Just when I think that cultural marxism can’t sound any stupider. You forgot to blame Israel. Shame on you. >; )
I love comments like Peachey’s. So steeped in thought and well articulated points. I now see how stupid this article sounds.
Well, Sport, it’s been my experience that the more exposition you add, the greater the likelihood of your comment being pulled. Happy to have pointed you in the proper direction though. Have fun with it.
I am actually interested in what the main critiques of marxism are. Or what yours are at least. I’ve pretty much only read the wikipedia page about it. I may dig a little deeper but your comments make it seem like you already have. Sure it’s a theory and doesn’t perfectly describe the causes and effects of certain actions. But it’s not completely out to lunch from what I’ve read.
Marxism is an economic theory. Largely innocuous unless you attempt to put it into practice and then, as history has amply proven things turn incredibly pear shaped. Doesn’t stop some from believing, well, at some point we’ve got to get it right.
Cultural marxism is the pernicious, self indulgent theory that everything about Western Civilization, particularly those things connected to white, heterosexual males is the root of all, and I do mean all, evil. It involves copious use of words like privilege, , imperialism, colonialism, capitalism, racism, misogyny and cis.
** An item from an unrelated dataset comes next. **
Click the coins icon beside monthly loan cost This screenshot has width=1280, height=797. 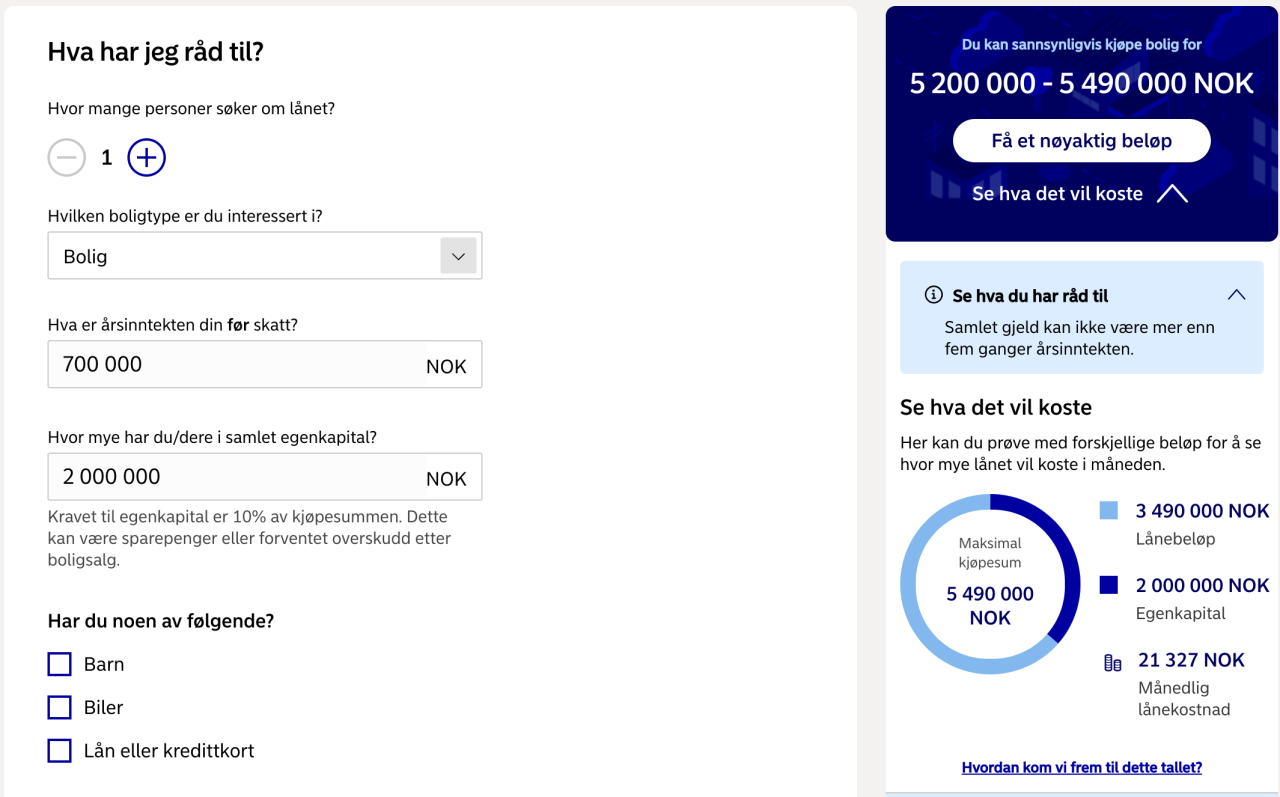[1112, 662]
Ironically, it is most prevalent amongst the educated , progressive Left who have traditionally been the largest benefactors of our current political, economic and social systems. Which is to say, the system that has provided the safety, leisure time, education, health care and increased life span to actually ponder such horse puckey. It is a more of religion than an actual matrix of political thought, replete with original sin, heresy, blasphemy, the need for scourging, abasement, sacrifice and eventual redemption. I have no time for it.
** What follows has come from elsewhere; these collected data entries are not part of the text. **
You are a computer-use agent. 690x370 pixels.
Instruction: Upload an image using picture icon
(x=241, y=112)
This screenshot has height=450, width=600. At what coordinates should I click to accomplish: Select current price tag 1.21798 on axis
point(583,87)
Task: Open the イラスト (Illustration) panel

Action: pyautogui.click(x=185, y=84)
My “privilege” I guess. Lima Mike Foxtrot Alfa Oscar.
Well all I can say is that those who point to colonialism and western civilization shouldn’t be blaming it for all evil. There is no doubt that colonialism and imperialism has negatively effected some places in the world. And it did certainly help us towards our rather cushy life styles. Just because white males like myself are benefiting from such past and current activities doesn’t mean we shouldn’t criticize them.
Blaming these things on all the world’s problems is just as crazy as saying they have had no effect and ignoring them all together.